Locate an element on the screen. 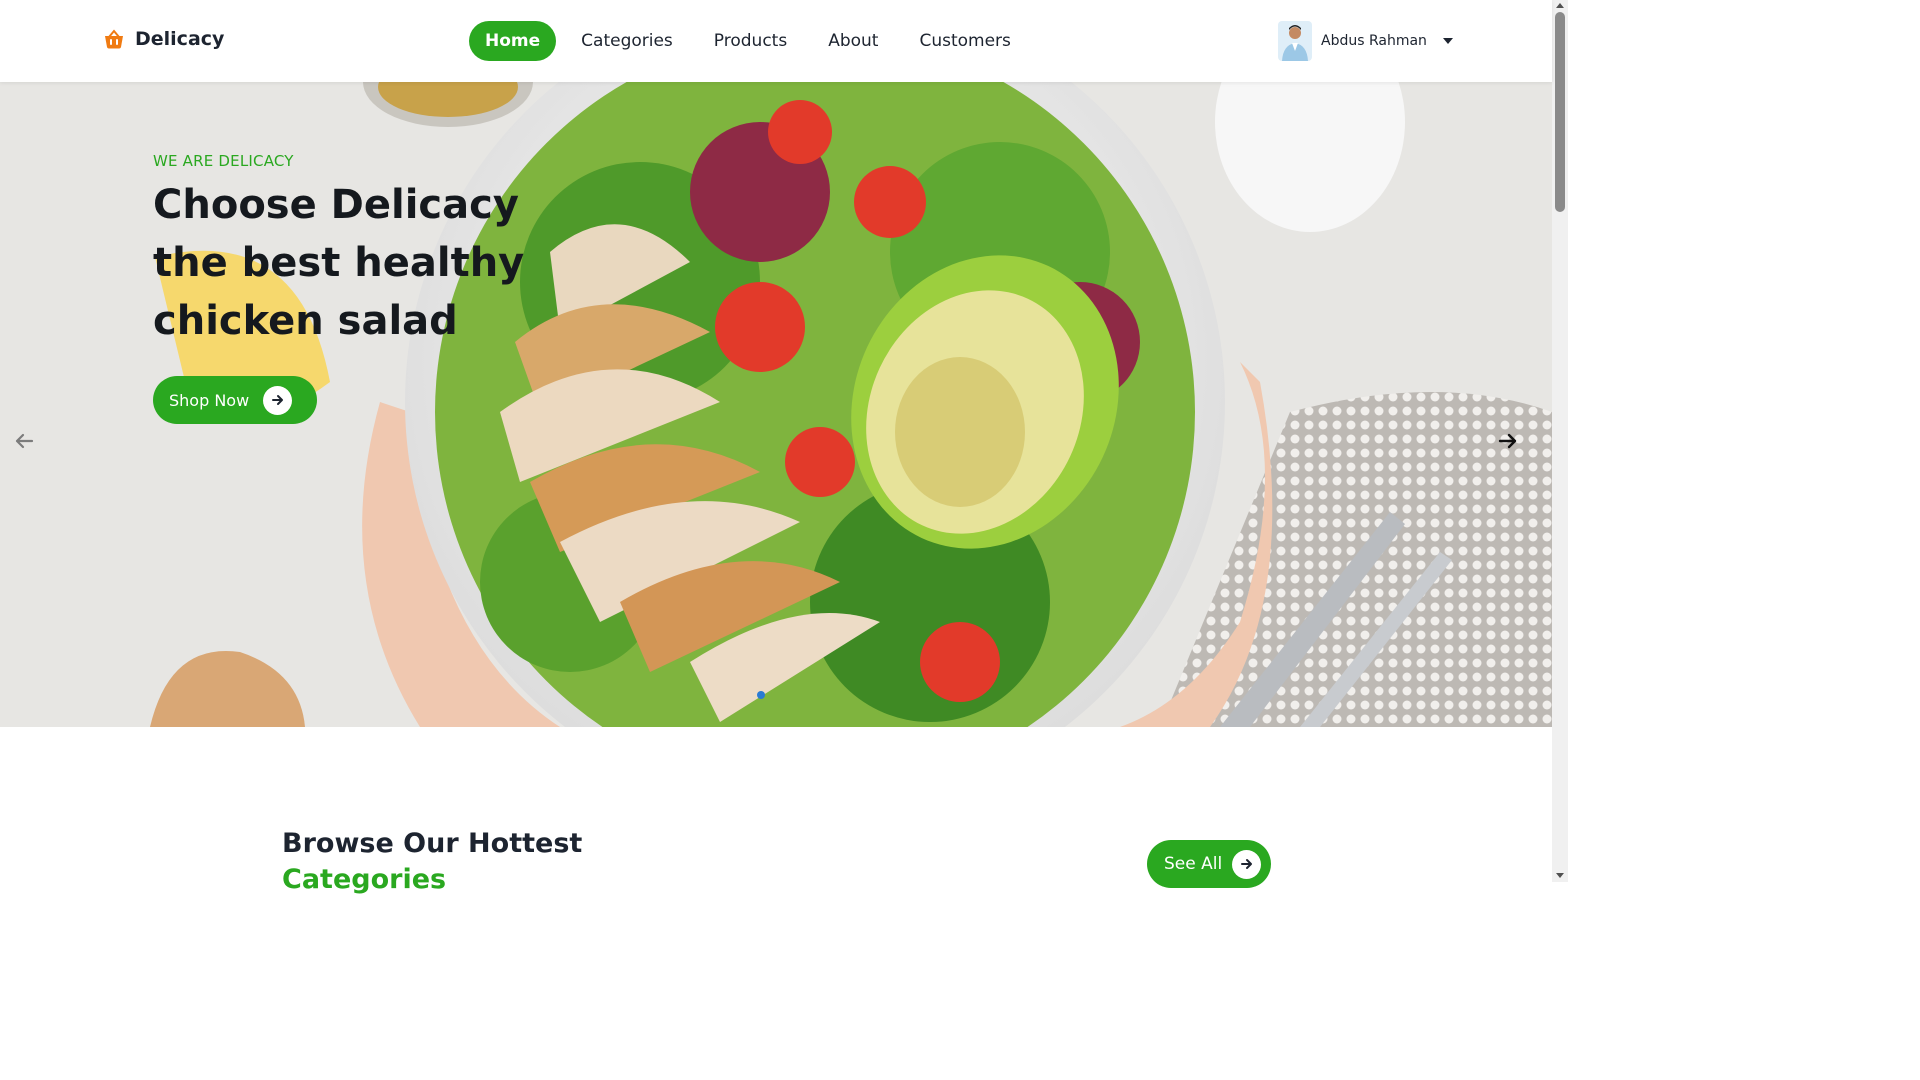 The height and width of the screenshot is (1080, 1920). caret-down-icon is located at coordinates (1448, 41).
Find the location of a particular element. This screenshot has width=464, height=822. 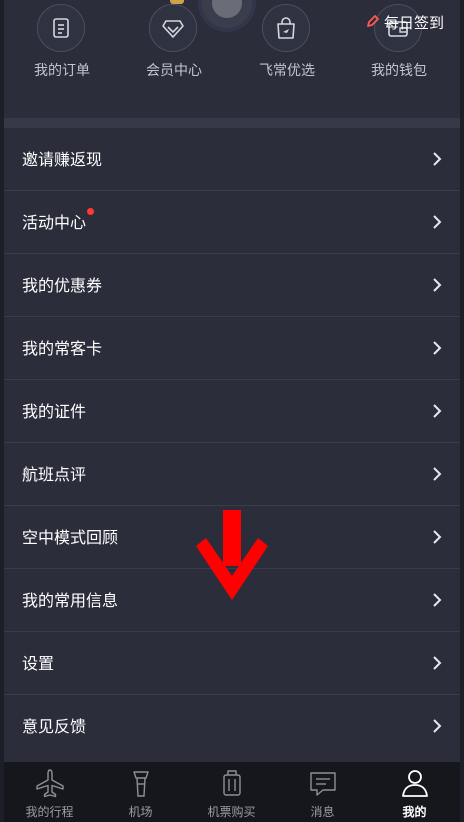

tab-ticket-purchase: 机票购买 is located at coordinates (232, 792).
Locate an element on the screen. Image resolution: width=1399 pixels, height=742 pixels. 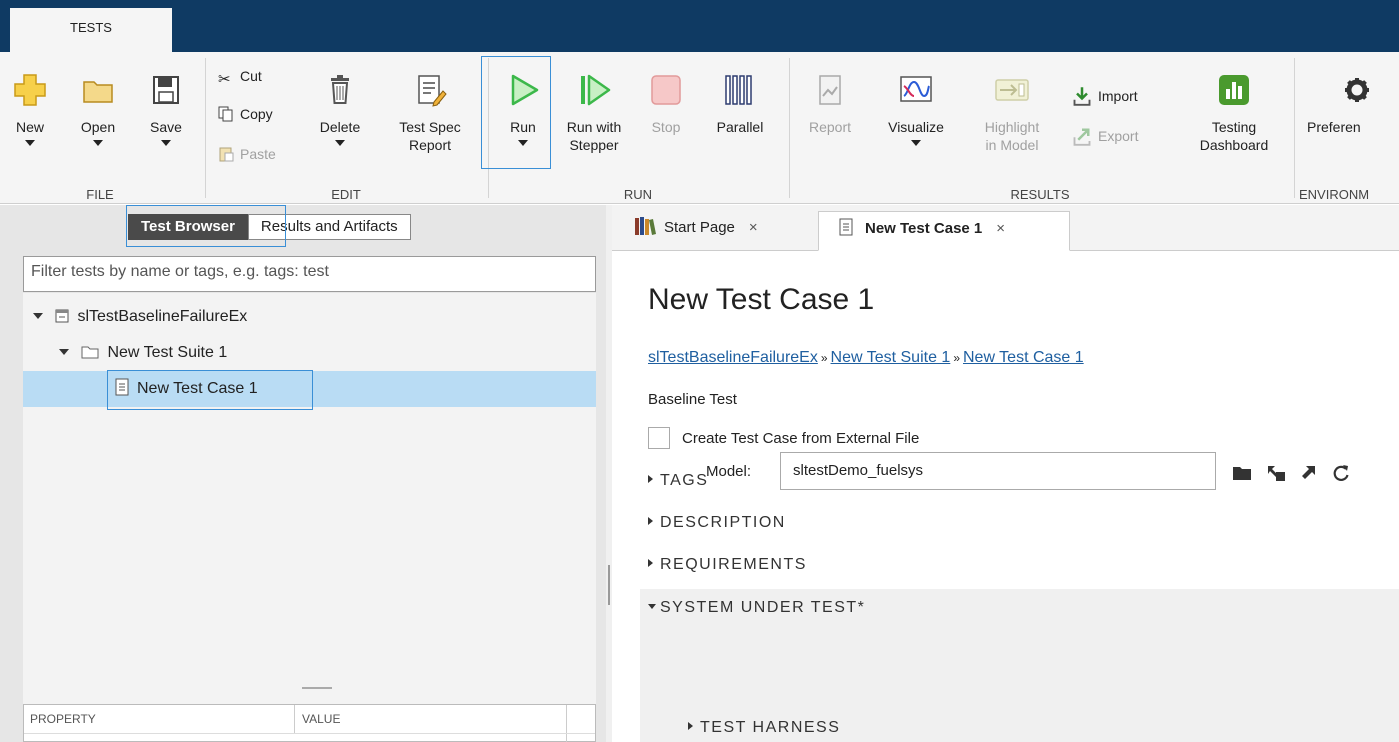
panel-resize-grip is located at coordinates (317, 688).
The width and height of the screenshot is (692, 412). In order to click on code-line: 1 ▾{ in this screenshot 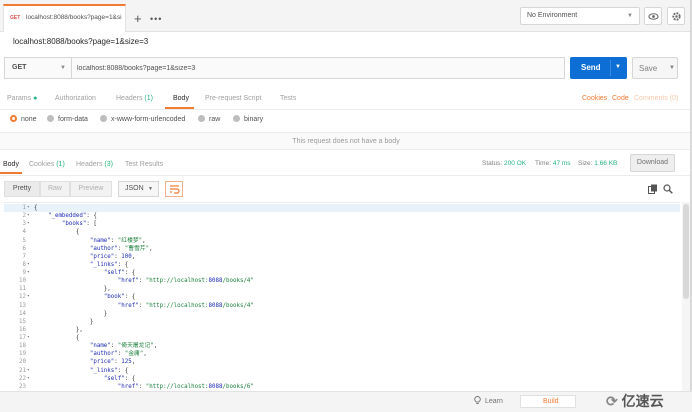, I will do `click(342, 208)`.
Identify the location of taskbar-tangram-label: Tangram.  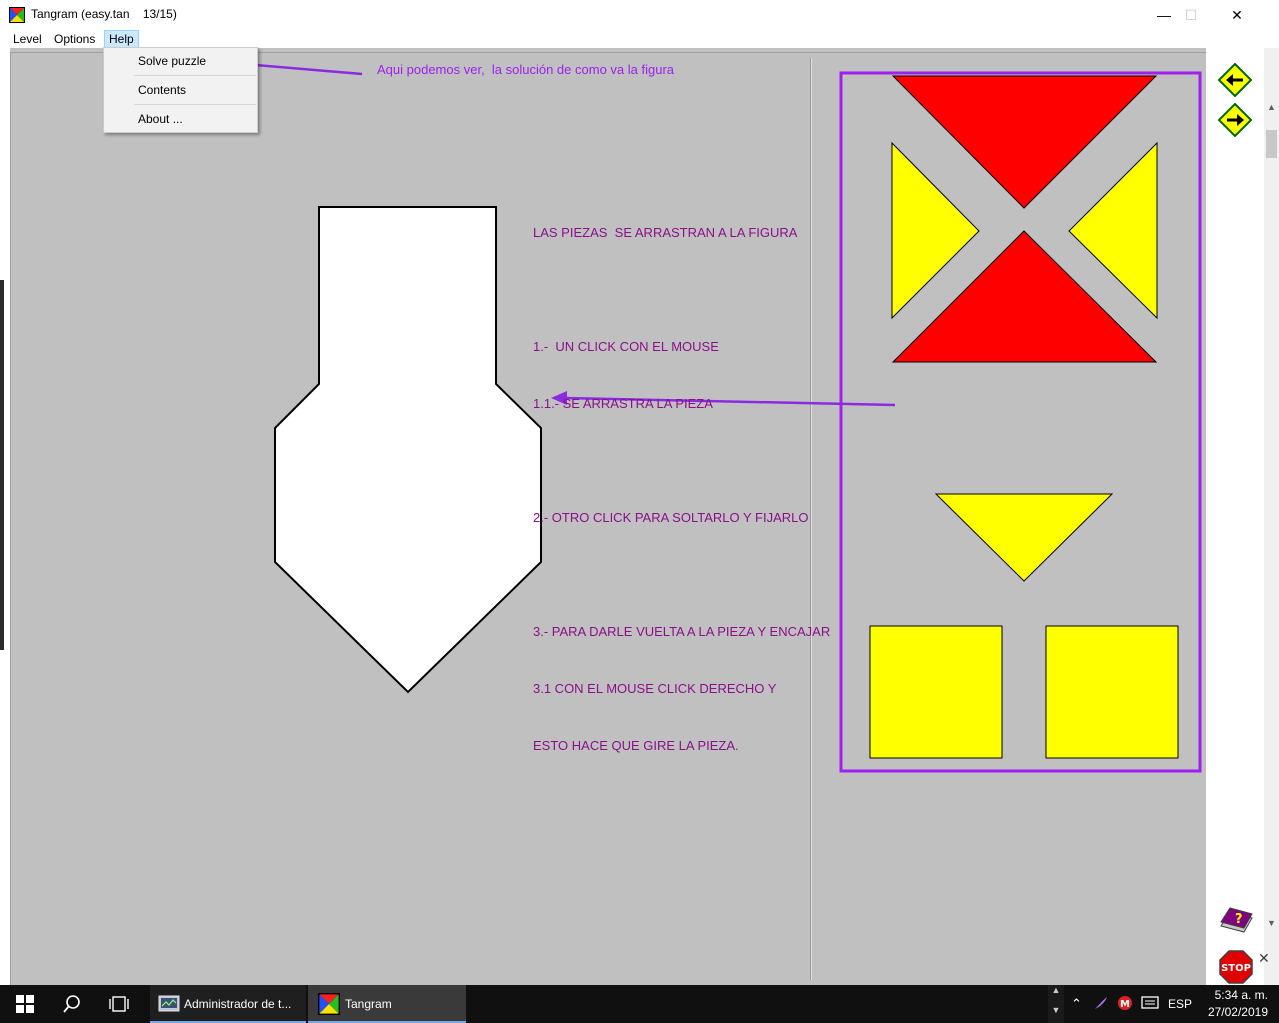
(368, 1004).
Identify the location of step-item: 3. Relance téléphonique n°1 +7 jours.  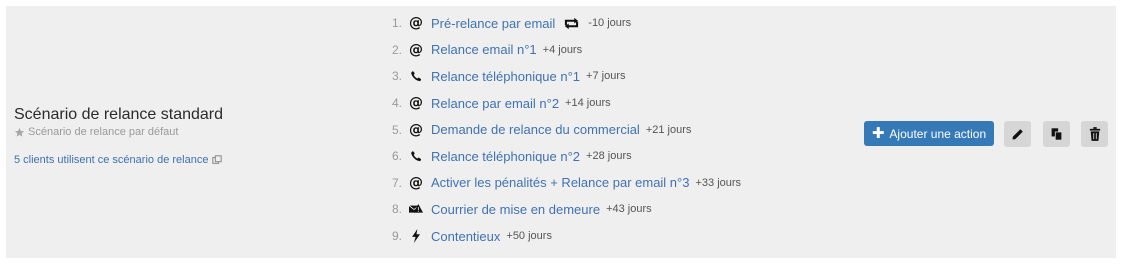
(562, 76).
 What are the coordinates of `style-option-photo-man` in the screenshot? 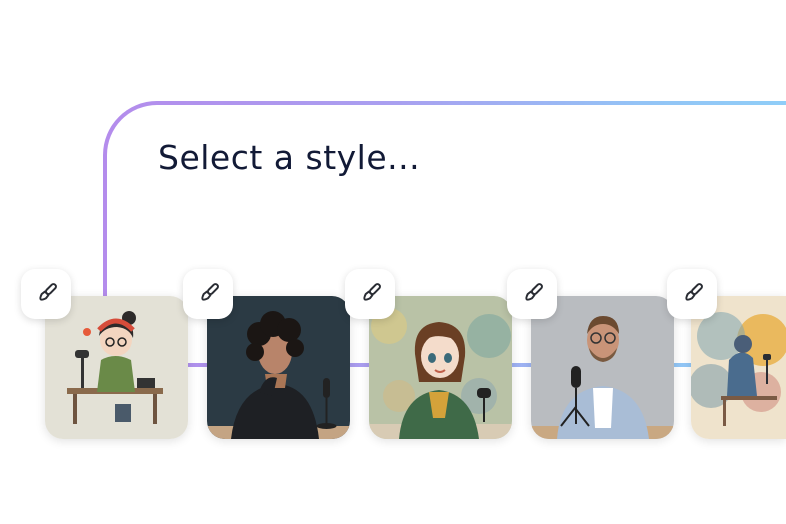 It's located at (602, 368).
------------------------------
Quote the entries above exactly, from the line that contains "Find the location" through the line that contains "panel-resize-grip is located", including both of those lines. Leave the pictures out of your answer.

Response area »
Find the location of a particular element. This screenshot has width=464, height=822. 

tab-ticket-purchase: 机票购买 is located at coordinates (232, 792).
Locate an element on the screen. Image resolution: width=1399 pixels, height=742 pixels. 
panel-resize-grip is located at coordinates (317, 688).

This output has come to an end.